For her work directing the Sarnath International Nyingma Institute (SINI), as well as her commitment to Buddhist cultural preservation throughout Asia, she is being honored at the Fletcher School on Monday, September 18. Gellek, who is a visiting fellow at the Feinstein International Center at Tufts, will receive the Henry J. Leir Human Security Award at an event in ASEAN Auditorium starting at 6 p.m.

SINI first opened its doors in 2013, in the city of Sarnath, India, where the Buddha is said to have first shared his teachings. About 20 Tibetan Buddhist monastics currently take part in a comprehensive three-year program at the institute, in which they continue their monastic practices while studying English.

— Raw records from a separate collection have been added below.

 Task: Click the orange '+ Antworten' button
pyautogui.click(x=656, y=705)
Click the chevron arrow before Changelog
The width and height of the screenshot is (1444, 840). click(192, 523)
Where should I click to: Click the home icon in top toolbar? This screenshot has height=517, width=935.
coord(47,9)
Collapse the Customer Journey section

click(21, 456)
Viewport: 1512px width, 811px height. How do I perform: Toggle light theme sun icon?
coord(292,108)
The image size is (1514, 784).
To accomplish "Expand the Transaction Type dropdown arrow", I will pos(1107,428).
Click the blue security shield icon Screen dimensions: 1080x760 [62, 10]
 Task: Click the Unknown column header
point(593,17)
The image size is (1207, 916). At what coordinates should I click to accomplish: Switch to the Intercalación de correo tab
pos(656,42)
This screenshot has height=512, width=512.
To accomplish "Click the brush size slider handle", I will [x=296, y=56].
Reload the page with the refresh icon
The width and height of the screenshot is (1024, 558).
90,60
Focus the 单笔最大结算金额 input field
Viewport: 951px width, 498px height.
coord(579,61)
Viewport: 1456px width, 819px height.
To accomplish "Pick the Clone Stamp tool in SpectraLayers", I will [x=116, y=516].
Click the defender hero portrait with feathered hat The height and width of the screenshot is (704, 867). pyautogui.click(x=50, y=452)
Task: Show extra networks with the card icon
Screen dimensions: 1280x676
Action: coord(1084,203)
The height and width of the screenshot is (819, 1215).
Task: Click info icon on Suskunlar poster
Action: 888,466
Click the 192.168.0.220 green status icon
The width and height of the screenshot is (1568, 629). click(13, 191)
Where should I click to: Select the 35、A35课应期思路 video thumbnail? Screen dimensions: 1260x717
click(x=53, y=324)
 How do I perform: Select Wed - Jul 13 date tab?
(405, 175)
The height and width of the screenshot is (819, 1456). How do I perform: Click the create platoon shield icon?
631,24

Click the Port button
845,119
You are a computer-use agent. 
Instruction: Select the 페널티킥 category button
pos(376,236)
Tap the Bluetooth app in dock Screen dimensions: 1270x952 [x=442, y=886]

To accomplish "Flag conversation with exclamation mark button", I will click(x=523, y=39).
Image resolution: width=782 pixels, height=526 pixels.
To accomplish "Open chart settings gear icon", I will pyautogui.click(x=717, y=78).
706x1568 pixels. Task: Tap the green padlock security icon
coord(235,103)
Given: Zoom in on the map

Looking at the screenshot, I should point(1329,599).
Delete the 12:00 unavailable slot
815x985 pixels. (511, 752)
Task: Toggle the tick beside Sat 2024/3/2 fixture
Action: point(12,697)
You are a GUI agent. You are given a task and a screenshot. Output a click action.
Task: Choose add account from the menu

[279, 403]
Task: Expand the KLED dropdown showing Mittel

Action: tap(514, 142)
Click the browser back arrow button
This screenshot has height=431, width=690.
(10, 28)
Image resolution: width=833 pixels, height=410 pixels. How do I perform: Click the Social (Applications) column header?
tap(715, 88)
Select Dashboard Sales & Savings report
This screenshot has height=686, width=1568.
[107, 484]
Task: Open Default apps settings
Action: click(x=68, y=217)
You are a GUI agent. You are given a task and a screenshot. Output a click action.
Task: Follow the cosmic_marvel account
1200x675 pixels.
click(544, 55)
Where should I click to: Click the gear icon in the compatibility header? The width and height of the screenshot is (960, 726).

They also explore topics such as climate change and business ethics in seminars with visiting students and scholars from very different walks of life.

“They’re not just learning the ABCs,” said Gellek, who splits her time between India and her home base in California. “They’re learning about human rights, democracy, environmental issues.”

The monastics serve as advanced teachers in the Tibetan Buddhist tradition—Gellek said they have “the equivalent of a Ph.D.”—but many have had limited exposure to other fields of study. The institute helps them learn to share their traditions in English and consider, in conversations with lay people, how those ancient teachings may be relevant to modern-day problems.

It also offers language programs in Sanskrit, Pali, and Tibetan, three classical Buddhist languages, to strengthen the study and practice of Buddhism. SINI is funded by private donations and provides scholarships to monastics selected to participate.

Before directing SINI, Gellek organized the restoration of the Swayambhu stupa, located near Kathmandu, Nepal. The renovation of the religious structure, which is believed to be about 1,500 years old, involved 70 artists and more than 40 pounds of gold were used to gild the dome. The project was completed in 2010, after two years of work.

Beyond the practical need for historic preservation, the effort had symbolic value. “According to the Buddhist perspective, stupas are repositories of blessings and virtues,” Gellek explained. “When you work on one, you revitalize that aspect for the community and the world.” Since 2001, Gellek has also overseen the installation of large peace bells at significant Buddhist holy sites throughout India and Nepal.

While her current efforts focus on the Tibetan Buddhist community in exile, when Gellek graduated from Fletcher she worked with refugees in Africa. Getting to know others who had been forced to leave their native countries helped her understand her own family’s experience, she said.

In exile from his homeland of Tibet, her father is a leader in Tibetan Buddhism’s Nyingma tradition, which includes teachers who are not celibate monastics. In his 10 years in India and close to 50 years in the United States, he has focused on preserving and sharing Buddhist traditions and helping Tibetans in exile. Gellek is the youngest of his three daughters, each of whom carries on his work in her own way.

At SINI, Gellek aims to forge connections and inspire creative thinking about how Buddhist teaching can help address today’s pressing problems. “We are building bridges not just between cultures and people, but between different periods of time,” she said. “We’re considering the traditional as it applies to the modern day, on a practical level.”

The event honoring Gellek will also celebrate the renaming of the Fletcher School’s Institute for Human Security as the Henry J. Leir Institute for Human Security. The evening will feature a conversation between professors Karen Jacobsen and Dan Maxwell. Jacobsen is the Henry J. Leir Professor of Global Migration at the Fletcher School and the Friedman School. Maxwell is the Henry J. Leir Professor in Food Security at the Friedman School. The event will be followed by a reception in the Hall of Flags.